ACTIVITY: Would you write out the entries below word for word, omitting the pictures?

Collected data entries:
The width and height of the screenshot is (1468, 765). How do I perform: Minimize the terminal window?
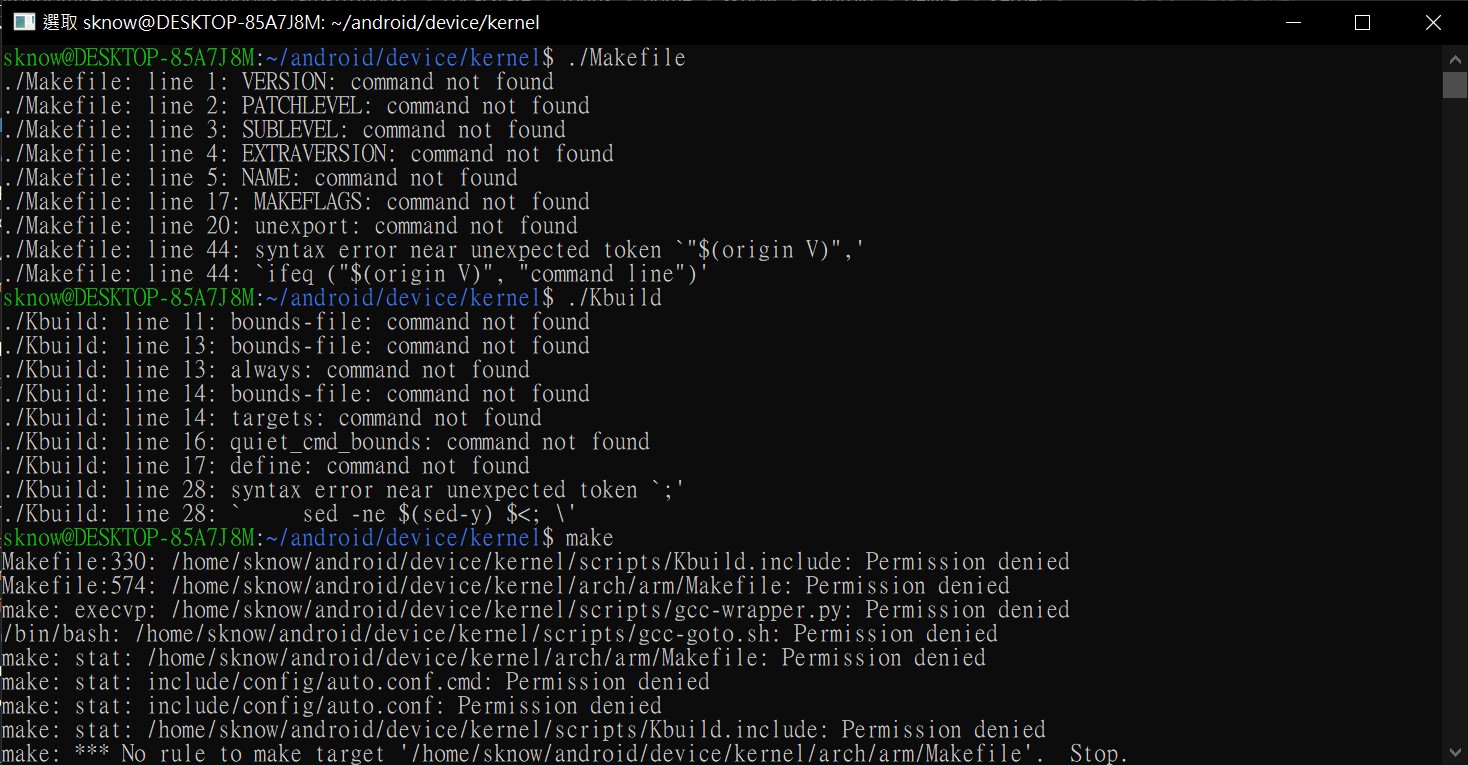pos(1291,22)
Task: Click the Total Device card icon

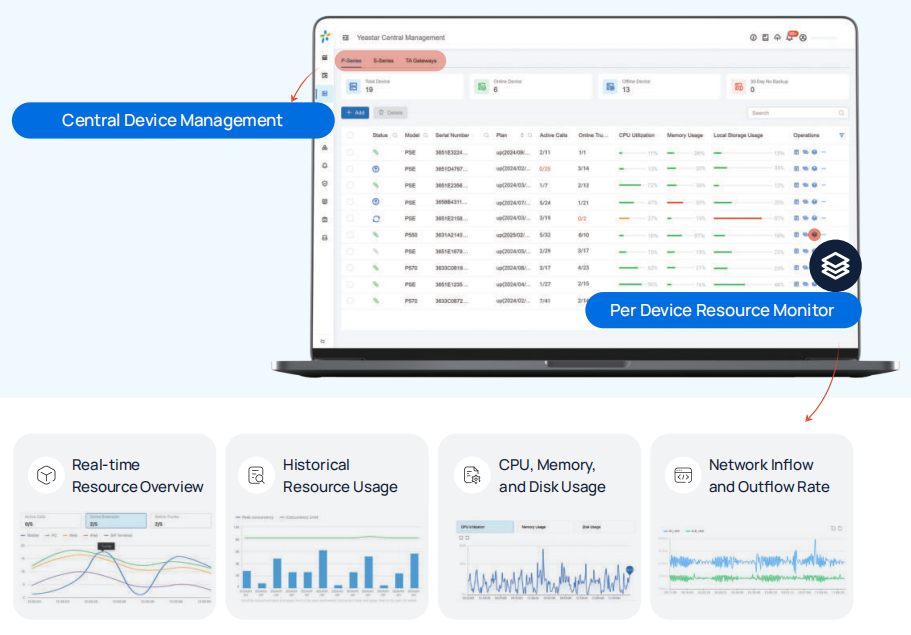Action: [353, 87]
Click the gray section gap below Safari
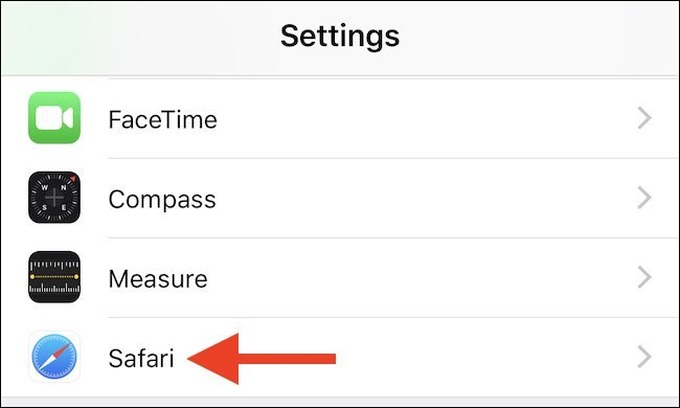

SOLUTION TO THIS TASK:
The width and height of the screenshot is (1468, 765). How do I perform: Minimize the terminal window?
pos(1291,22)
Task: Click the Total Device card icon

Action: [353, 87]
Click the gray section gap below Safari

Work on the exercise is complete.